AFL-CIO Faces a Strike of Its Own
(Bloomberg) -- Locked in a bitter internal battle over how to withstand an onslaught of attacks from anti-union groups and the Trump administration, the largest U.S. union federation could soon face a walkout by its own employees.
On Tuesday, AFL-CIO employees represented by the Office and Professional Employees International Union (OPEIU), unanimously voted to authorize a strike. The vote by union members, including about 50 janitors, secretaries and accountants for the AFL-CIO, empowers union leaders to set a date for a walkout. Beyond the significance of labor unrest at one of America’s most prominent labor groups, if the union members do strike, the Communications Workers of America’s Washington-Baltimore NewsGuild expects that most of its roughly 125 members at the AFL-CIO will also refuse to work, according to its executive director, Cet Parks.
“We are involved in negotiations with our administrative staff and, while we hope to avoid any work stoppages, we fully respect their rights through this process,” AFL-CIO spokesman Josh Goldstein said in an email late Monday. “However, we will not negotiate publicly and the critical work of the labor movement continues uninterrupted.” The federation didn’t immediately respond to an inquiry Tuesday as to the results of the strike vote.
OPEIU said the vote followed AFL-CIO management’s decision to impose a new contract that employees had unanimously rejected. Its terms included reduced sick leave, no wage increases and weakened layoff protections. “If a company tried to force a contract like this, we believe that the AFL-CIO would deplore the company as anti-union,” the union said in a recent statement on its website. “If we agree to this contract, we are signaling to every other union out there that they should accept those terms from their employers.”
The AFL-CIO, a federation of 55 unions with a combined membership of 12.5 million, has been struggling to sustain organized labor’s clout after decades of declining membership and amid a wave of recent attacks. Last year, the AFL-CIO dismissed several dozen staff members, a move President Richard Trumka said was part of a restructuring plan to allow the group to focus on core priorities.

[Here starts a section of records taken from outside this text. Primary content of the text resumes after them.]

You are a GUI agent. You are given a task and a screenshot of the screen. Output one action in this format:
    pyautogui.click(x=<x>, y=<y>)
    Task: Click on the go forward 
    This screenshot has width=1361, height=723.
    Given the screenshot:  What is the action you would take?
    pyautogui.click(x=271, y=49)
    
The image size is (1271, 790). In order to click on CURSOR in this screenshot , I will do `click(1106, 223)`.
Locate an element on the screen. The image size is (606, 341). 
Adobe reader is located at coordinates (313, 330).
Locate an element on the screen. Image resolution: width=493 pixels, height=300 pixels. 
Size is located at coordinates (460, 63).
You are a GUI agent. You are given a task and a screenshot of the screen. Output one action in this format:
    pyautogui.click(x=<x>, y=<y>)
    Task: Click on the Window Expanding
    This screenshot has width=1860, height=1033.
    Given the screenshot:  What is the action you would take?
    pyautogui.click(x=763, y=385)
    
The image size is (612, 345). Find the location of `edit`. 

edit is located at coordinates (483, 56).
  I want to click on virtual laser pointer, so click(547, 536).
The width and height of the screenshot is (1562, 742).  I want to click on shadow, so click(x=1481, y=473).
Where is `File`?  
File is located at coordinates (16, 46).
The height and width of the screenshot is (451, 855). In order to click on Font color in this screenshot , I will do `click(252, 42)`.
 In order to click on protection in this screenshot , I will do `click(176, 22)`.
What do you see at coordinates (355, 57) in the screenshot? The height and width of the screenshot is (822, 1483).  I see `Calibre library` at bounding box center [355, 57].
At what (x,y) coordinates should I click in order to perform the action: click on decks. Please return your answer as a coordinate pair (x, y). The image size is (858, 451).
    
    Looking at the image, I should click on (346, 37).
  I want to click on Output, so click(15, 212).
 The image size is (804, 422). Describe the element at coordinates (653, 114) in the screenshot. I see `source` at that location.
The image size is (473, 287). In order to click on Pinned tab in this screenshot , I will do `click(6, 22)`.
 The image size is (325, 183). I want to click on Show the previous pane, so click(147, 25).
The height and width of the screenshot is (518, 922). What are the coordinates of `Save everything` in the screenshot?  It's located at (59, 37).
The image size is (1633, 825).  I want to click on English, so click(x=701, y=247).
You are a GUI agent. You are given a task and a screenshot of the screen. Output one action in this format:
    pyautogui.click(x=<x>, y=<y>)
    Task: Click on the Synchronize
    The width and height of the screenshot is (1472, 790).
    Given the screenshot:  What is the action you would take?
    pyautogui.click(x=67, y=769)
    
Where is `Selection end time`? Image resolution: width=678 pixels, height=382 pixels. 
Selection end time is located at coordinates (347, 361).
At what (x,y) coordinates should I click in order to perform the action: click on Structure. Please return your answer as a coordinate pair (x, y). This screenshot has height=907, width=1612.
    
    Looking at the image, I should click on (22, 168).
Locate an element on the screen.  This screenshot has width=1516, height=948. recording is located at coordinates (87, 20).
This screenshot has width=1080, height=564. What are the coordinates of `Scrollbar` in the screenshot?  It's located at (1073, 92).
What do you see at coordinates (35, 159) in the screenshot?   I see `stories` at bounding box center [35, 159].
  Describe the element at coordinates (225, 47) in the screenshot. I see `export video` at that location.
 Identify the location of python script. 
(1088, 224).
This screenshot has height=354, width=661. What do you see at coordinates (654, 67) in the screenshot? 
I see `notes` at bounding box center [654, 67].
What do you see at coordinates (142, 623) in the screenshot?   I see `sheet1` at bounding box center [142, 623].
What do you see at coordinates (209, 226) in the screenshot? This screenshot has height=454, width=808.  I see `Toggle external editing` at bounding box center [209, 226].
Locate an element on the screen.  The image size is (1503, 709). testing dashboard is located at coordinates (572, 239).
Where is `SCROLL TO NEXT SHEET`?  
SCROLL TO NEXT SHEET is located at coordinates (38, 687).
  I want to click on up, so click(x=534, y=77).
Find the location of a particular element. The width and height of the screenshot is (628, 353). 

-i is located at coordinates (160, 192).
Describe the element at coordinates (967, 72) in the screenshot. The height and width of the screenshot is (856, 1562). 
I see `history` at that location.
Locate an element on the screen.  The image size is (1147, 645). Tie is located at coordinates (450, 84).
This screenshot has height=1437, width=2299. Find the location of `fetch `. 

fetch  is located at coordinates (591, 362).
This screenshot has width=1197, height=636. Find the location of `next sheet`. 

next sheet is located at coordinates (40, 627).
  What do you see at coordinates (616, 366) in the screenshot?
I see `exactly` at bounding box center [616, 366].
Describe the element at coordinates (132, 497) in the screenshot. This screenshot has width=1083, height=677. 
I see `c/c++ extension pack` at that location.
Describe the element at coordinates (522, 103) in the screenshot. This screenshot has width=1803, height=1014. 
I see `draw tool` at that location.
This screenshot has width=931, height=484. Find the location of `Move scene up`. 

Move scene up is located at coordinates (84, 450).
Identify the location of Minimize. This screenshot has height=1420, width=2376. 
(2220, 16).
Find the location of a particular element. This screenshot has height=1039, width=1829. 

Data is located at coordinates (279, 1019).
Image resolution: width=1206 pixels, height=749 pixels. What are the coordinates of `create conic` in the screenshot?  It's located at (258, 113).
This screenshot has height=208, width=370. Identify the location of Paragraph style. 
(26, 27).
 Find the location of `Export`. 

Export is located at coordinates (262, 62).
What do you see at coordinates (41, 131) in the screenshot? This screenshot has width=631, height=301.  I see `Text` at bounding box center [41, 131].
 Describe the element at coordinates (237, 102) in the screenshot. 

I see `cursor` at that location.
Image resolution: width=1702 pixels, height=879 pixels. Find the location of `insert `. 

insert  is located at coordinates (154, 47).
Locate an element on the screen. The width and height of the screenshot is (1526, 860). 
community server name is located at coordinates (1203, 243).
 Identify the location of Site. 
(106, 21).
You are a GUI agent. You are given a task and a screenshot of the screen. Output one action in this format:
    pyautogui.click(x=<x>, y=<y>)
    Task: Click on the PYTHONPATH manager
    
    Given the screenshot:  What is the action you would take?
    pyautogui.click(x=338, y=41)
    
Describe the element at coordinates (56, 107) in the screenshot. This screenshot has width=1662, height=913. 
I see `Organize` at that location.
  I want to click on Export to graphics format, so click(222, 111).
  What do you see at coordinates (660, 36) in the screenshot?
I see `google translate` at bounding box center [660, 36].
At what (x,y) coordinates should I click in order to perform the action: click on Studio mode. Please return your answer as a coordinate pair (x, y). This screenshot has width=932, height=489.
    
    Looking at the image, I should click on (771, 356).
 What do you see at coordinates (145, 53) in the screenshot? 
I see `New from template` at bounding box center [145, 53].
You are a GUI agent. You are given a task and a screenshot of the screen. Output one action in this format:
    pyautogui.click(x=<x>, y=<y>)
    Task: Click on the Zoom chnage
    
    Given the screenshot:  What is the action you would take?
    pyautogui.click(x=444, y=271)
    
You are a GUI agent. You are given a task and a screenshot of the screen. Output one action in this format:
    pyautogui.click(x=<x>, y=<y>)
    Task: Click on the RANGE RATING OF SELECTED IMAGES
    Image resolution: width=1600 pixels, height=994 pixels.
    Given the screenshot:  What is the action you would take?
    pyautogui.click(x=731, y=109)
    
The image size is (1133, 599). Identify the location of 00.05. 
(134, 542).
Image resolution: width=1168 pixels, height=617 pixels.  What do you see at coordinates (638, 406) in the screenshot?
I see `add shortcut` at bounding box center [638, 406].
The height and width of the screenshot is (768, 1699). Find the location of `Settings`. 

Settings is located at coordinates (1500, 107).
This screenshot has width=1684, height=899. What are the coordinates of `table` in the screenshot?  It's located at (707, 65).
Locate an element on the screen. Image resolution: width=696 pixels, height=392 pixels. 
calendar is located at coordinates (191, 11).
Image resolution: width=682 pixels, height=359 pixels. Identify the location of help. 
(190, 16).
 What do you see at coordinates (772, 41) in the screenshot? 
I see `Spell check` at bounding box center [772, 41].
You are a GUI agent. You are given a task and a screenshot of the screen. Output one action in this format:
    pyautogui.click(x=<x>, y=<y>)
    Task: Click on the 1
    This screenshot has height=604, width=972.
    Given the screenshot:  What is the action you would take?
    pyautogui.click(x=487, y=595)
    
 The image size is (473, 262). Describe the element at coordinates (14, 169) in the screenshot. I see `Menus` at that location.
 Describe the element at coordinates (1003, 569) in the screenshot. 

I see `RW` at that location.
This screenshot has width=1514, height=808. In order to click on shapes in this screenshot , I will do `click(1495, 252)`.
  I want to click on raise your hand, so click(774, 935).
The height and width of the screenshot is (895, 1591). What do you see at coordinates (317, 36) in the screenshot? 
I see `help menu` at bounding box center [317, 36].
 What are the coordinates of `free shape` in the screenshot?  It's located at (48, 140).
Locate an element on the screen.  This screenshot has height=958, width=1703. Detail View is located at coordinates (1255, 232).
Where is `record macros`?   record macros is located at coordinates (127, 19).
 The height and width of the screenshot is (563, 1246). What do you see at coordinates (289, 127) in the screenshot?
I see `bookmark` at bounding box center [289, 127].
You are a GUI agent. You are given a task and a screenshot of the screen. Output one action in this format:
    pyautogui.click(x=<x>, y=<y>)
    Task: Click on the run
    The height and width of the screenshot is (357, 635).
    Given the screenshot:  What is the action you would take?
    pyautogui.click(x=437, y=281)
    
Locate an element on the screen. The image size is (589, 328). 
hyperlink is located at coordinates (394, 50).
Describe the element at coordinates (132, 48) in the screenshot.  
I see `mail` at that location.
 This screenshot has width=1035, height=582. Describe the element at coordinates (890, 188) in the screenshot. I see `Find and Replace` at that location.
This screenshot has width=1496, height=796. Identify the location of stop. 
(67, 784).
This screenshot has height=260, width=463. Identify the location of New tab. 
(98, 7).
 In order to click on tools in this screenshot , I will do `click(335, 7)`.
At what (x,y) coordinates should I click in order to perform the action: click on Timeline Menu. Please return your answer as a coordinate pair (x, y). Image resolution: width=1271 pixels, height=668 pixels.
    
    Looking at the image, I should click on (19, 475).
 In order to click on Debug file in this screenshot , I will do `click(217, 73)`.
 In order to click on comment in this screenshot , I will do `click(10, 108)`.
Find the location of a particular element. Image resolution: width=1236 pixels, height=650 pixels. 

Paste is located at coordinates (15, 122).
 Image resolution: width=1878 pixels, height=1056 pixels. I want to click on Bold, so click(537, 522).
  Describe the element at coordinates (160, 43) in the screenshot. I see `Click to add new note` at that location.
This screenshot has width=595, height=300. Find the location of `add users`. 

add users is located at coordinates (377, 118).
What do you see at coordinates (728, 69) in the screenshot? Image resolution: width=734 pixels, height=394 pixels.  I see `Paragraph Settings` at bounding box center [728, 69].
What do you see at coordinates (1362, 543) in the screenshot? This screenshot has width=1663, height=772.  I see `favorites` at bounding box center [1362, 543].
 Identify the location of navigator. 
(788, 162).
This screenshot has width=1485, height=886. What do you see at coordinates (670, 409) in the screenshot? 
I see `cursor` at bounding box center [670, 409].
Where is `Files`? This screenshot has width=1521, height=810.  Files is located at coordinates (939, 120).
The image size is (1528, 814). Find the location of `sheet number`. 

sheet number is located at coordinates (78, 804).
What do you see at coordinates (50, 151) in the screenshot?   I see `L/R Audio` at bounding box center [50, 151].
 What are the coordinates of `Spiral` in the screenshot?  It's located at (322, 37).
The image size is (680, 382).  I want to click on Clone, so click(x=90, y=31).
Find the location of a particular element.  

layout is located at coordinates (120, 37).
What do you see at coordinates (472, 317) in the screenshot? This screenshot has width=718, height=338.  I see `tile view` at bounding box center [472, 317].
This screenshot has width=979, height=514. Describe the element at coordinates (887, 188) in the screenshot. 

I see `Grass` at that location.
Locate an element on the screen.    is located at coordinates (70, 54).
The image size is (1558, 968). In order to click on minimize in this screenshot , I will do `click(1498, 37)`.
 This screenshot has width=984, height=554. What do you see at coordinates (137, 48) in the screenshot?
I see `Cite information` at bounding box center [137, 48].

In June, the U.S. Supreme Court issued a 5-4 ruling banning mandatory public sector union fees, a potential financial blow that Trumka said the organization was prepared to address.
The consensus among labor leaders, Trumka said in 2017, was that “unless we really change and focus on our priorities, we’re not going to be able to ultimately drill our way back.”
OPEIU declined to comment on how soon it could call a strike, but it has said it’s planning to mount lunchtime marches outside the AFL-CIO’s Washington headquarters on Wednesday, Thursday and Friday.